Last modified 3 weeks ago

#36617 closed Bug (duplicate)

RelatedManager QuerySet with filters on the same relation do not add inner joins

Reported by: Florian Dahms Owned by:
Component: Documentation Version: 5.2
Severity: Normal Keywords:
Cc: Triage Stage: Unreviewed
Has patch: no Needs documentation: no
Needs tests: no Patch needs improvement: no
Easy pickings: no UI/UX: no

Description

When using the QuerySet from a RelatedManager I cannot do subsequent filters over the same relation.

Given I have these models:

class A(models.Model):
    x = models.IntegerField()
    pass


class B(models.Model):
    foo = models.ManyToManyField(A, related_name='bars')

then I would expect the following tests to pass:

class ExampleTestCase(TestCase):
    def setUp(self):
        A.objects.create(x=1)
        A.objects.create(x=2)
        b = B.objects.create()
        b.foo.set(A.objects.all())

    def test_1(self):
        self.assertEqual(B.objects.filter(foo__x=1).filter(foo__x=2).count(),
                         1)

    def test_2(self):
        self.assertEqual(A.objects.get(x=1).bars.filter(foo__x=2).count(),
                         1)

The QuerySet from B.objects.filter(foo__x=1) behaves different than the one from A.objects.get(x=1).bars (I would expect them to behave in the same way). In test_1, the SQL has two INNER JOINs and in test_2 it is only one.

Change History (3)

comment:1 by David Sanders, 3 weeks ago

Resolution: invalid
Status: newclosed

Hi there,

Thanks for the report though what you're describing is expected & documented behaviour: https://docs.djangoproject.com/en/5.2/topics/db/queries/#spanning-multi-valued-relationships

👍

comment:2 by Florian Dahms, 3 weeks ago

Thanks for the reply. The documentation suggests that independent filters would always lead to the more permissive query behavior. So it is somehow a caveat that when using the object property, the following filters will behave more restrictive (maybe worth pointing out in the docs as a note).

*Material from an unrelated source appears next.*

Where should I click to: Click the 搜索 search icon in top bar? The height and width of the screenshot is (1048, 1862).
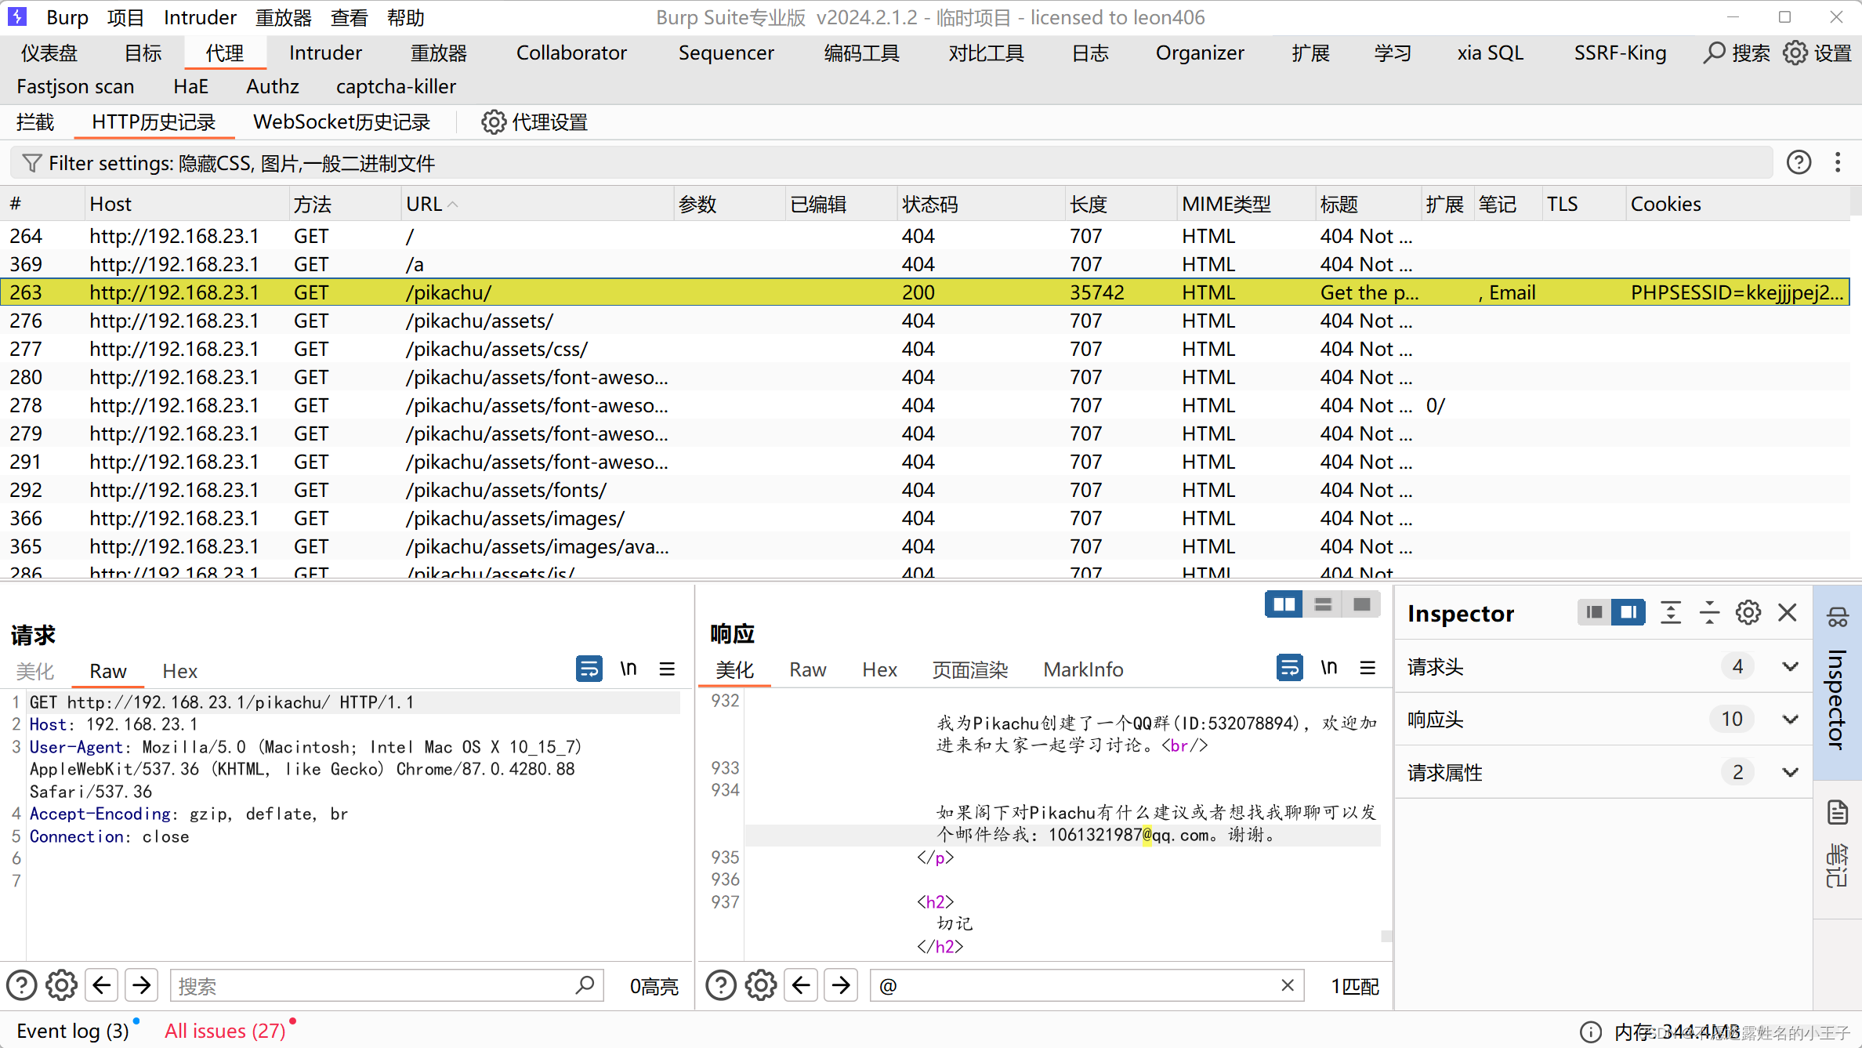[x=1716, y=52]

comment:3 by Jacob Walls, 3 weeks ago

Component: Database layer (models, ORM)Documentation
Resolution: invalidduplicate

Good point, I don't think this can be understood from the docs alone. Ultimately I think this is a duplicate of ticket:26379, which I will reframe as a documentation update request.

In ticket:26379#comment:5:

The first call to .filter() targets the join generated by the relation

So to get what you want, which is to have "independent filters" leading to the "more permissive query" you could hack it in by making sure the "first call to .filter()" is a dummy:

>>> A.objects.get(x=1).bars.filter(foo__x=2)
<QuerySet []>
>>> A.objects.get(x=1).bars.filter().filter(foo__x=2)
<QuerySet [<B: B object (1)>]>

My understanding is that the "sticky" behavior is because there otherwise *isn't* a way to write the restrictive query, since the first filter has been abstracted away into the related manager.

I'll wager that's worth a couple words beneath the current example David points to. Caveat: this is purely from reading ticket:26379, not speaking from personal experience; this is worth verifying a bit further.